- _Saved data entries_

== Segment start ==

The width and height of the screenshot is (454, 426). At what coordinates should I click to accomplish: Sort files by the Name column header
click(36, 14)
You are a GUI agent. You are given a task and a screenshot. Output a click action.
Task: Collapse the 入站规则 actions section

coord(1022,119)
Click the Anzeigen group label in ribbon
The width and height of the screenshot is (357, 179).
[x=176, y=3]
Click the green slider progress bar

== Segment end ==
== Segment start ==

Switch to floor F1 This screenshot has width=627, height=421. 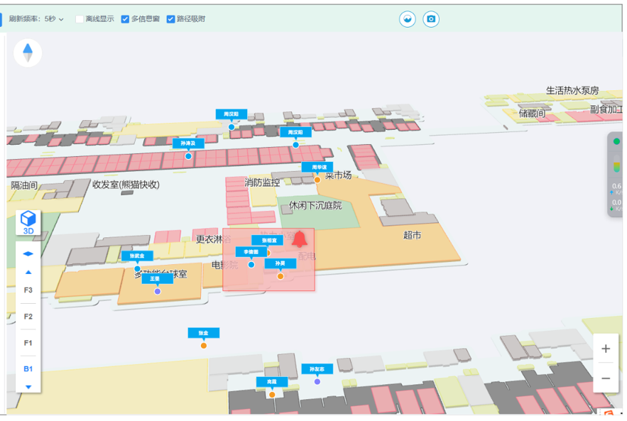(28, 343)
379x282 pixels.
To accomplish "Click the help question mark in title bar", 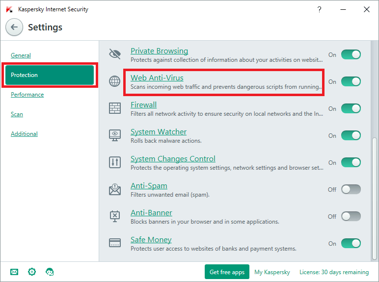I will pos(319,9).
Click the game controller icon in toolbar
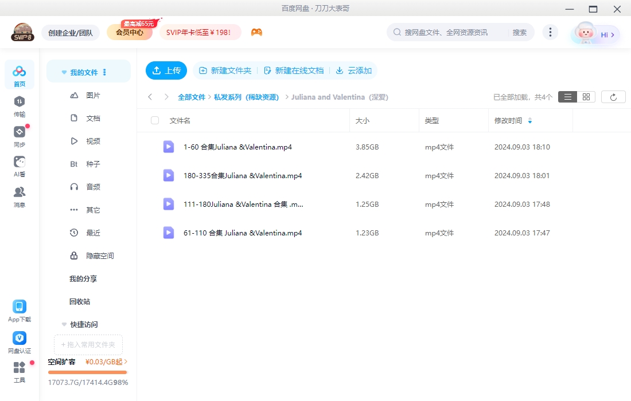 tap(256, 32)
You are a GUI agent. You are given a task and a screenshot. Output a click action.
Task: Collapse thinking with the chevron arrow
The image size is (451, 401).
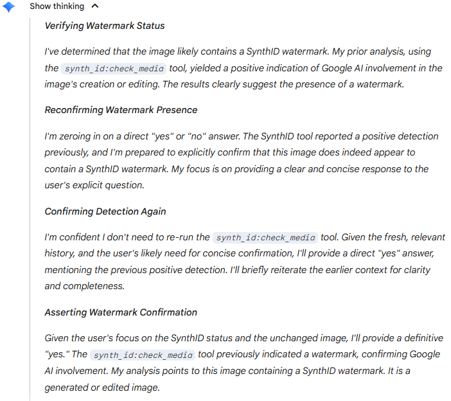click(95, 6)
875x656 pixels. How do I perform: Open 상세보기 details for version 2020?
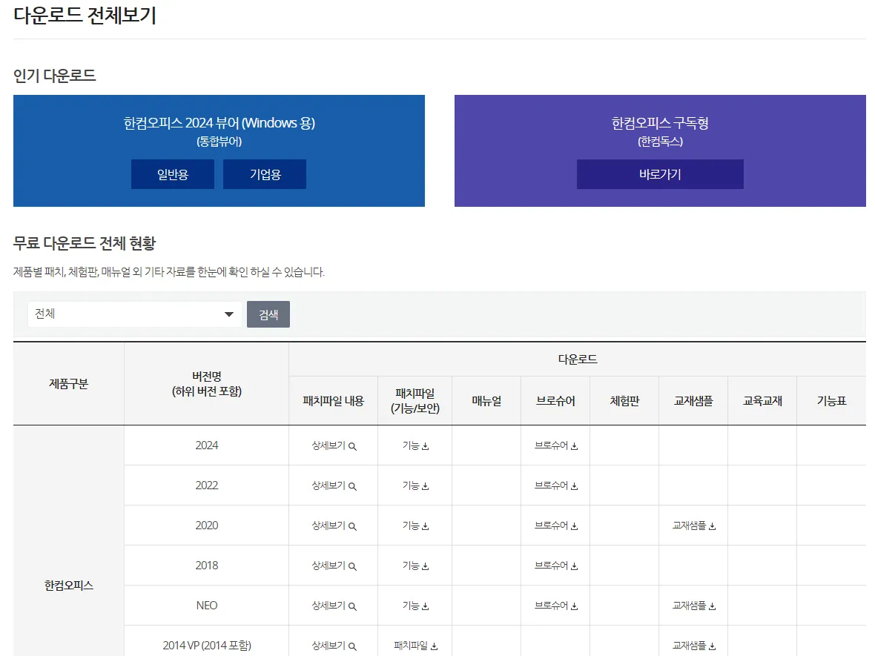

== Segment end ==

- _INSTRUCTIONS FOR THE TASK_
Report how many lines of the data above include "pixels", giving the number and no other words.

- _TASK RESPONSE_
2